Excerpt to read Start Marker
Japanese Green Tea and Turmeric Tea have risen to popularity thanks to its miraculous health benefits which help to boost our immune system. During this time of the pandemic, Japanese Green Tea and Turmeric have earned a loyal following, however, which drink suits our needs and lifestyle better?
Green Tea is rich in minerals and antioxidants that will help boost your body’s capacity to fight off ailments. However, turmeric is a famous spice that adds the yellow color into your favorite curry. It has been used in India for thousands of years as a spice and medicinal herb. Recently, science has started to back up what Indians have known for a long time — it really does contain compounds with medicinal properties. These compounds are called curcuminoids, the most important of which is curcumin.
Curcumin is the main active ingredient in turmeric. It has powerful anti-inflammatory effects and is a very strong antioxidant. However, the curcumin content of turmeric is not that high. It’s around 3%, by weight. Therefore, if you want to experience the full effects, you need to take a supplement that contains significant amounts of curcumin.
According to a study published in the Annals of Internal Medicine, drinking caffeinated green tea may help lower your risk of type-2 diabetes. Study participants who consumed at least six cups of green tea per day had a 33 percent lower risk of type-2 diabetes than participants who drank one cup per day. Also, once a person has diabetes; it may be best to drink less green tea, as per the study published in BioFactors.
While turmeric has disease-fighting properties. Researchers also found that curcumin may have a role in diabetes prevention. More clinical trials with humans are needed for a better understanding of curcumin and turmeric's effects. Other research suggests that turmeric extract could help stabilize blood sugar levels and make diabetes more manageable.
Excerpt to read End Marker
**Required action 1:** In the article on green tea and turmeric, about how much of turmeric's weight is curcumin?
**Required action 2:**
Check each statement against the article on green tea and turmeric. Answer yes or no, and quote the words from the article that decide it.
(a) Turmeric has been used in India for thousands of years.
(b) People who drank at least six cups of green tea a day had a 50 percent lower risk of type-2 diabetes.
(c) Enough clinical trials with humans have already been done on curcumin.
**Required action 3:** Carry on the article on green tea and turmeric, starting right after its last sentence.
Data for review Start Marker
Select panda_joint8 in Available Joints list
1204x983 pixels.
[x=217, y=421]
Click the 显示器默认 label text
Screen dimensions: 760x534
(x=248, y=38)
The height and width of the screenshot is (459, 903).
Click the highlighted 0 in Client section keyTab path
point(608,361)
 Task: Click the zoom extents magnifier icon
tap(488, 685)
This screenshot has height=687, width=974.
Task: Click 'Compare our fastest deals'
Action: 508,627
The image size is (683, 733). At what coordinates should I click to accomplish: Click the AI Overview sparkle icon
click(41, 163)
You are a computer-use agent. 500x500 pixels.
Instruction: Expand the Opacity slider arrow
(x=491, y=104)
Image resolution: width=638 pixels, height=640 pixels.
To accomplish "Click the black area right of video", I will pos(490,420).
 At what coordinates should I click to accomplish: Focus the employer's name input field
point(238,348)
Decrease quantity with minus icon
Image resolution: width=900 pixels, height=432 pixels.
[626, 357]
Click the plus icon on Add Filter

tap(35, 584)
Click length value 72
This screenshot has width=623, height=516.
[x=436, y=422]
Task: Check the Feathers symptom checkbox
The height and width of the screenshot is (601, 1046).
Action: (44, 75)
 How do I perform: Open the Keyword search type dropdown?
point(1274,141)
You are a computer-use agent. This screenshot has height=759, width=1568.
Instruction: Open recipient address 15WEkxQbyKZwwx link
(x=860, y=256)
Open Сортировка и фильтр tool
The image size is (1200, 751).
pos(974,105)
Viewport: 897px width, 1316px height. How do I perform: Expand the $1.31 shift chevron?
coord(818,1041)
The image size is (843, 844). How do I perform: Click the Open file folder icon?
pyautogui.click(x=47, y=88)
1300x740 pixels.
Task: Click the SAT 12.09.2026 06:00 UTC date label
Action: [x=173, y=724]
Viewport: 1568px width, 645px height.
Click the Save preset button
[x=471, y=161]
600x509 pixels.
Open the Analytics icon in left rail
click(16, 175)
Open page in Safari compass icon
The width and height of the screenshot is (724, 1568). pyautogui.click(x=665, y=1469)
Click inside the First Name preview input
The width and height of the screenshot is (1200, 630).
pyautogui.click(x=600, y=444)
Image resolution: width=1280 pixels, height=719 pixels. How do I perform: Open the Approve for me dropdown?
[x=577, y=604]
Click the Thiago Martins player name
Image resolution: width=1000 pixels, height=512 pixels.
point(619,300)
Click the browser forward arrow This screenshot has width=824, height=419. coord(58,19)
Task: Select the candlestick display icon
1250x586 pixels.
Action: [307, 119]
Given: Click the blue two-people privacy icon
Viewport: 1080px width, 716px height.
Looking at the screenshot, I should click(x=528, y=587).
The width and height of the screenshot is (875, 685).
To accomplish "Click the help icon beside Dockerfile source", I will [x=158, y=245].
Data for review End Marker
**Exercise answer 1:** Around 3%.

**Exercise answer 2:**
(a) Yes: "It has been used in India for thousands of years as a spice and medicinal herb."
(b) No: "had a 33 percent lower risk of type-2 diabetes than participants who drank one cup per day"
(c) No: "More clinical trials with humans are needed for a better understanding of curcumin and turmeric's effects."

**Exercise answer 3:**
There’s no quantifiable research or enough proof that Turmeric Tea helps lower blood sugar levels as much as Green Tea.
Research suggests that drinking a cup of green tea per day reduced the risk of Alzheimer’s. However, green tea consumption, they found, did not affect the risk or prevent developing brain tumors.
Curcumin, found in the rhizome of turmeric, has extensive therapeutic promise via its antioxidant, anti-inflammatory, and antiproliferative properties. Preclinical in vitro and in vivo data have shown it to be an effective treatment for brain tumors including glioblastoma multiforme.
Green tea eases your allergies and provides relief but for some people, it can actually cause irritation on the skin. Immediately after drinking green tea, it is possible that skin develops a rash, swelling, redness, and becomes itchy. It is more likely to happen if you have hypersensitive skin.
One of the effects of green tea is to block the enzyme that breaks down histamine in our bodies (diamine oxidase). Histamine triggers inflammation in the body and typically causes allergy symptoms such as sneezing, redness, itching, etc. (Anti-histamine medications are often used to decrease these symptoms.)
Turmeric Tea, on the other hand, is well-known as an anti-inflammatory powerhouse for a good reason. Its active ingredient, curcumin, has been linked to reduced symptoms of many inflammation-driven diseases and could help minimize the swelling and irritation caused by allergic rhinitis. But, it is NOT as robust as green tea’s allergy-fighting properties.
And a recent analysis of research published in the Journal of Medicinal Food on turmeric extracts concluded that eight to 12 weeks of treatment with standardized turmeric extracts can reduce pain due to arthritis, compared with placebo.
Arthritis is a common problem in Western countries. There are several different types, most of which involve inflammation in the joints. Given that curcumin is a potent anti-inflammatory compound, it makes sense that it may help with arthritis. Several studies show this to be true. In a study in people with rheumatoid arthritis, curcumin was even more effective than an anti-inflammatory drug. Many other studies have looked at the effects of curcumin on arthritis and noted improvements in various symptoms.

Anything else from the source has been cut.